需求场景1: 面向企业 IT 人员(提升云上资源的管理维护)
可以简化云上资源运维,消除云上和云下资源的运维差异。
需求场景2:面向企业普通员工(提供混合云下的移动办公解决方案)
加速企业IT 基础设施的数字化转型,实现真正的移动办公,让公司员工无论何时何地都可以如同在公司内网一样接入企业 IT 系统。
方案概述
如下图所示,用户可以使用BCC云服务器产品搭建Access VPN服务器作为客户端远程连接智能云上资源的VPN网关。百度智能云为用户提供了集成开源Open VPN Access Server的服务集成镜像,用户在创建BCC时可以使用该镜像快速搭建Access VPN服务。

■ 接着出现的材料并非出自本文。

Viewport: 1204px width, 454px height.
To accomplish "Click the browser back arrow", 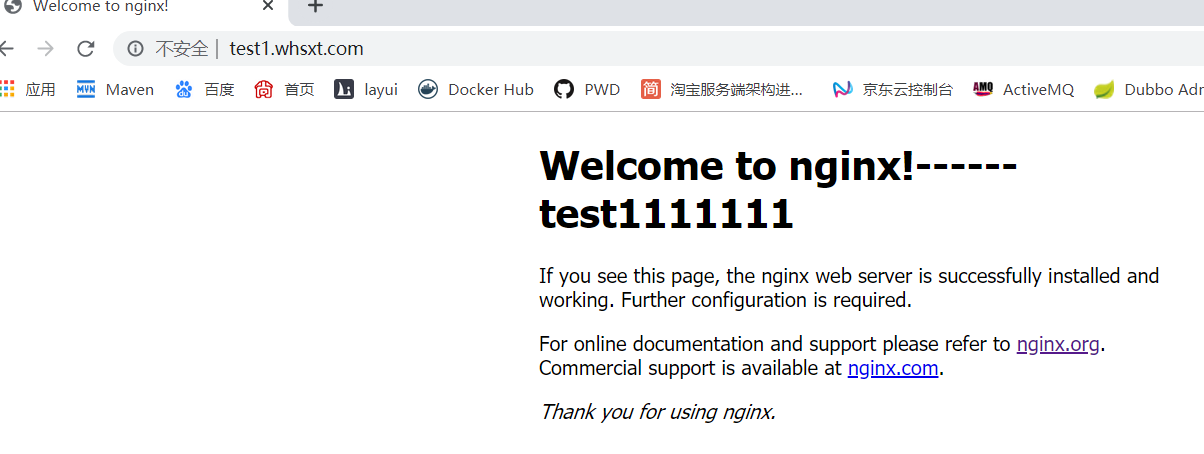I will coord(8,48).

服务搭建完成后,用户可在安装了VPN客户端的PC上接入VPN,实现在远程内网访问到云服务器资源(如下图中云服务器A和云服务器B)的需求场景。
配置步骤
配置准备
- 客户端:可以连接到Internet的PC或者笔记本电脑
- 服务端:一台绑定了公网IP的BCC,作为Access VPN 网关
- 服务端配置建议:500个用户并发连接规模推荐采用bcc.g3.c4m16型号(Intel Xeon(Skylake) Gold 6148,4核 CPU,16GB内存)来承载,如果仅是几名运维人员登录,采用较低配置服务器(如bcc.g3.c1m4)即可。
- 注:EIP带宽可根据用户实际使用情况灵活调整。
服务端(Access VPN网关)创建及配置步骤及示例
1.百度智能云为用户提供了集成了开源Open VPN Access Server的服务镜像帮助用户快速搭建VPN网关。用户在智能云console中购买BCC,使用镜像选择"服务集成镜像 > Access VPN CentOS6.5 (64位) 版"
注:用户也可以选择合适的公共镜像自行下载VPN server安装包搭建VPN网关。

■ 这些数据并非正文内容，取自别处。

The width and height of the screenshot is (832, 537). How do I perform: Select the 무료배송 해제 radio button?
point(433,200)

2.在购买页面同时选择“购买弹性公网IP”,并根据您的需要选择适合的计费方式和带宽峰值。
3.完成服务器创建后,在实例列表界面复制第一步创建的AccessVPN服务器的公网IP,如下图所示为180.76.159.65
-
ssh登录AccessVPN服务器,修改/root/client.ovpn文件中第四行的为服务器的公网IP。
以本例中的公网IP 187.76.159.65为例,可以使用命令sed -ri "s/remote\s+\s+1194/remote 187.76.159.65 1194/g" /root/client.ovpn。命令仅供参考,用其他方法修改也是可以的。
下图为修改后的client.ovpn文件:
5.将client.ovpn文件从AccessVPN服务器里取出,并复制到客户端所在机器。
6.如果需要下发路由和DNS配置,可以登录AccessVPN服务器,在/etc/openvpn/server.conf 增加push配置项,然后 service openvpn restart 重启vpn服务。
客户端(Open VPN Client)配置示例
1.Windows/Linux/Mac系统,登录Open VPN的官网,下载并安装对应操作系统的客户端。
2.将从服务端复制好的配置文件client.ovpn加载到配置中。
3.启动Open VPN Client,选择加载好的配置文件进行连接,登录成功。
测试验证
在完成全部配置的A用户的PC或者笔记本电脑上,通过ping测试连接云服务器BCC的内网IP(云服务器A的内网IP地址是192.168.64.5,云服务器B的内网IP地址是192.168.64.6)。若能ping通,则说明VPN搭建成功。
至此,用户A通过Access VPN方式,成功连接到其百度智能云内部的BCC资源。